Yosemite Hall at UC Davis
Davis, CA — Higher Education

Yosemite Hall, a 100,000 sq. ft. student housing building at UC Davis, was built with structural, exterior and interior panel systems.
Chip Allen Photography
The Yosemite Hall replacement project is one of several University of California, Davis projects designed to combine university-owned housing with public-private development to increase the quantity of available student housing. The building, a new 100,000 sq.ft. student housing building, is comprised of four stories with 390 beds and also includes spaces for academic advising, a computer center, mail service desk, community kitchen, and an RA apartment. Located near the north campus entrance, the building is prominently situated in a congested campus setting.

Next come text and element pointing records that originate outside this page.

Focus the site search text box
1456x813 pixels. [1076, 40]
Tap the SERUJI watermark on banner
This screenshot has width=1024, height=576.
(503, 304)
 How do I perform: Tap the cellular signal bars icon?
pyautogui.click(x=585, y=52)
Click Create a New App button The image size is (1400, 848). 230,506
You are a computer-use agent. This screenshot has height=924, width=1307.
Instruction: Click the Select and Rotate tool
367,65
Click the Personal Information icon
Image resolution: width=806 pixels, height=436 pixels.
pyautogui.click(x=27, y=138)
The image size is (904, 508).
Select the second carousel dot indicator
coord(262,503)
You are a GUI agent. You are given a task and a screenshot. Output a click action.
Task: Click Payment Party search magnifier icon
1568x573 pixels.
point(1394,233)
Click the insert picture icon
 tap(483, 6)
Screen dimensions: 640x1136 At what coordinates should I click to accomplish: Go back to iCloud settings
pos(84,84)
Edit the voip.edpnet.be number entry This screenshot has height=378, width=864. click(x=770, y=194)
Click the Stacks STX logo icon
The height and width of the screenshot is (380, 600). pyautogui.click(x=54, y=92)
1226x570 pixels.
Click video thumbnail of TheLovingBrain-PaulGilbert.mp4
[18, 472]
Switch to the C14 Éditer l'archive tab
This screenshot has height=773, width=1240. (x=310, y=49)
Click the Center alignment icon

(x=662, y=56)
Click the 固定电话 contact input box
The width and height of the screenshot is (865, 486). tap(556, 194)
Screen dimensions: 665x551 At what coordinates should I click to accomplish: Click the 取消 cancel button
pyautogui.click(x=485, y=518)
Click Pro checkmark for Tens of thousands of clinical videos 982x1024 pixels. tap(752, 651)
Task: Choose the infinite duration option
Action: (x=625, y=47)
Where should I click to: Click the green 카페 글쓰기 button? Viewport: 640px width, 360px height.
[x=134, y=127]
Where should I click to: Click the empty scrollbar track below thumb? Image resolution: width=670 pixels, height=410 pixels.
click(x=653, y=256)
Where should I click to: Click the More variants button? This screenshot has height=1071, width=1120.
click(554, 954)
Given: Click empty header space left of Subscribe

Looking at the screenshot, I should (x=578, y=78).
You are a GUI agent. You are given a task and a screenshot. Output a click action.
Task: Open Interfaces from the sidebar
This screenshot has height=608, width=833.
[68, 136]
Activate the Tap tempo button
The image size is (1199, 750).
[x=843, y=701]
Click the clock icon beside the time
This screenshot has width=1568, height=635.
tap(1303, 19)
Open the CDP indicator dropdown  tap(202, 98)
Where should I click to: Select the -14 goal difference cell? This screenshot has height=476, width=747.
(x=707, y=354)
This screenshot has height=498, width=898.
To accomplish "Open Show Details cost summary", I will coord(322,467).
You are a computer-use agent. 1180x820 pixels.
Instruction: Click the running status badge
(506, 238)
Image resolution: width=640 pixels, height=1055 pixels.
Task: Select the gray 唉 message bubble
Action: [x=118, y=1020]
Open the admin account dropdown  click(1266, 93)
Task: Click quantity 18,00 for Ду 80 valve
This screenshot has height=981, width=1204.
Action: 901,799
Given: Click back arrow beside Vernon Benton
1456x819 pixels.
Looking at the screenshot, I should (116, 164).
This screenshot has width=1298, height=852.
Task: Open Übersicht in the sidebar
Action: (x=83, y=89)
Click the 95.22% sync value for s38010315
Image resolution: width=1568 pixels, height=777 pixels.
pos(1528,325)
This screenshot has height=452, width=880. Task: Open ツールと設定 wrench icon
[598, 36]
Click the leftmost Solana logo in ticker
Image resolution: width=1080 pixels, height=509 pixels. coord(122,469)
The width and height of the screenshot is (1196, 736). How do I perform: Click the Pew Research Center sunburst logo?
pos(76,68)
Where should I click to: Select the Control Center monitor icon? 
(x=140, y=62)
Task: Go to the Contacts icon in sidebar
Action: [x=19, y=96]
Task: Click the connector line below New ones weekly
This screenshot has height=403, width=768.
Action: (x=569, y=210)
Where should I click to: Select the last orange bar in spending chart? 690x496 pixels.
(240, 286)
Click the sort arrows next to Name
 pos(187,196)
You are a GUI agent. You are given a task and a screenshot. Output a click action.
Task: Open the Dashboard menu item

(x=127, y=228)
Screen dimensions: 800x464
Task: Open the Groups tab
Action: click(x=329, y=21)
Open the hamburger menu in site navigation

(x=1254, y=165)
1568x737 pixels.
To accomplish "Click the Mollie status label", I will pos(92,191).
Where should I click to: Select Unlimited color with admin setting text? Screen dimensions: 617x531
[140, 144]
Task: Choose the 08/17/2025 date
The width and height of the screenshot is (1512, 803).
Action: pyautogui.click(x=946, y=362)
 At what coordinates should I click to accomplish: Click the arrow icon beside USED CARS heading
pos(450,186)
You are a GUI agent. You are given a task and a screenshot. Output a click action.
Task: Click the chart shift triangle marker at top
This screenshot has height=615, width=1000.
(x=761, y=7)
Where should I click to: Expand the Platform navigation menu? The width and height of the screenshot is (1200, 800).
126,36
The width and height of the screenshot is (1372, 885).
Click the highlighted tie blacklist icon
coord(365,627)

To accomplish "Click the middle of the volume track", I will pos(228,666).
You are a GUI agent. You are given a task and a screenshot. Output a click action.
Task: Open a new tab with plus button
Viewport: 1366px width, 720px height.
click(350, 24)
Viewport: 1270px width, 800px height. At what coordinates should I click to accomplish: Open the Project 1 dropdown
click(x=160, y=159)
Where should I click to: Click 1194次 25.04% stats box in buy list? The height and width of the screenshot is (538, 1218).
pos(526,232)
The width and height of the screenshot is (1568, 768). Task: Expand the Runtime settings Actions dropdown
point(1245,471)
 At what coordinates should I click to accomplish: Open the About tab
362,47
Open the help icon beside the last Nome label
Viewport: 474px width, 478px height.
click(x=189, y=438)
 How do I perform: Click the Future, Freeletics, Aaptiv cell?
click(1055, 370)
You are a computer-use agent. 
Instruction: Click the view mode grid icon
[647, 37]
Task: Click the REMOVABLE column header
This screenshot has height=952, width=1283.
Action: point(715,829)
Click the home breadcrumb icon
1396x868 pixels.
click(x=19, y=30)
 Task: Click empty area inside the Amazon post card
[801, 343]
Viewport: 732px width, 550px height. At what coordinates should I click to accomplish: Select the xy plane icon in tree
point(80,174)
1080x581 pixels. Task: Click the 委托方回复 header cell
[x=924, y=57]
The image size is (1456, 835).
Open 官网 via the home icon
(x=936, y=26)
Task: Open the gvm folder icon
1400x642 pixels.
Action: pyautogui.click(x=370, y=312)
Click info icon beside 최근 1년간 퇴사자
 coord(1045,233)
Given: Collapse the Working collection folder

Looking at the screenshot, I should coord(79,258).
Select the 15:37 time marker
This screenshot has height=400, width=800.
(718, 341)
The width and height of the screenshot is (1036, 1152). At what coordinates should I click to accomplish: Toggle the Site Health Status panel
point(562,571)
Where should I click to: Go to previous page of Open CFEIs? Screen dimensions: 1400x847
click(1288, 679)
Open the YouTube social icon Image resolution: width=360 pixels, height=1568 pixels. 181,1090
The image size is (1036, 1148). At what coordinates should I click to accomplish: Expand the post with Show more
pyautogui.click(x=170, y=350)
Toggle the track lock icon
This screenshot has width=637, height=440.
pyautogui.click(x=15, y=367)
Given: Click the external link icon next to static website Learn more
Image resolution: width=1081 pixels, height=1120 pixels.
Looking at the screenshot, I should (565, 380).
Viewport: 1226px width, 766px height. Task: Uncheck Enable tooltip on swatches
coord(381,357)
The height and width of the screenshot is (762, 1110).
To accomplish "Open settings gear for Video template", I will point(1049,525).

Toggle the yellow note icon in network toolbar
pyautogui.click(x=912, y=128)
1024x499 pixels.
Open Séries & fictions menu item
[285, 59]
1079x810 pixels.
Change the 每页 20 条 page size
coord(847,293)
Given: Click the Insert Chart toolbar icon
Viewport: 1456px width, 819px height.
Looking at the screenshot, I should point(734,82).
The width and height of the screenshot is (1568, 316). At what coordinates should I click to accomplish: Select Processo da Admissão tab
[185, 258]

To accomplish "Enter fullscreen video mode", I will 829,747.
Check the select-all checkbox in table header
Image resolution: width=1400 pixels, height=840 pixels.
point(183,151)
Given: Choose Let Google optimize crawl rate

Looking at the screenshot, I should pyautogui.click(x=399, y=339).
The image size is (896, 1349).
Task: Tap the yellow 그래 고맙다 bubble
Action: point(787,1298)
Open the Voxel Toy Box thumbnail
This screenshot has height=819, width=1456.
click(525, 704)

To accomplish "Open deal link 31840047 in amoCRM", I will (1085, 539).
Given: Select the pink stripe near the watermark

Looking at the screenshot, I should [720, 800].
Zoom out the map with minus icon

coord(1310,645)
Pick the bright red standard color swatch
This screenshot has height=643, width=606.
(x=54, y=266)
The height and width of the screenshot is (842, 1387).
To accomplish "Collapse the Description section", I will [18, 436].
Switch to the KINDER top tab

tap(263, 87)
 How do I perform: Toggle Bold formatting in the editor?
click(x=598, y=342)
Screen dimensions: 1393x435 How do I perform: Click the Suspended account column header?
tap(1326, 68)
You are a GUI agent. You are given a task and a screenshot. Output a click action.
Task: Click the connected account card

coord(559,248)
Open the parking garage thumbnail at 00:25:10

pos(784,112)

Digital Building Components provided 398 floor panels up to 14 ft. wide and 2,172 wall panels up to 22 ft. long for this non-rectangular building. The building includes a 25,000 sq. ft. floor plate area. For most of the building footprint the structural system consists of load-bearing framing with Sure-Board shear walls and floor sheathing. Over a portion of the building floor plate (approximately 10,000 sq. ft.), the structural system consists of three stories of cold-formed steel framing atop a one-story concrete podium.
Originally conceived as a wood structure, DPR Construction, the general contractor, worked with Digital Building Components to convert the building type from Type V to Type II. Digital Building provided the cold-formed steel load-bearing structure. The conversion to cold-formed steel improved both the safety of the occupants and building durability.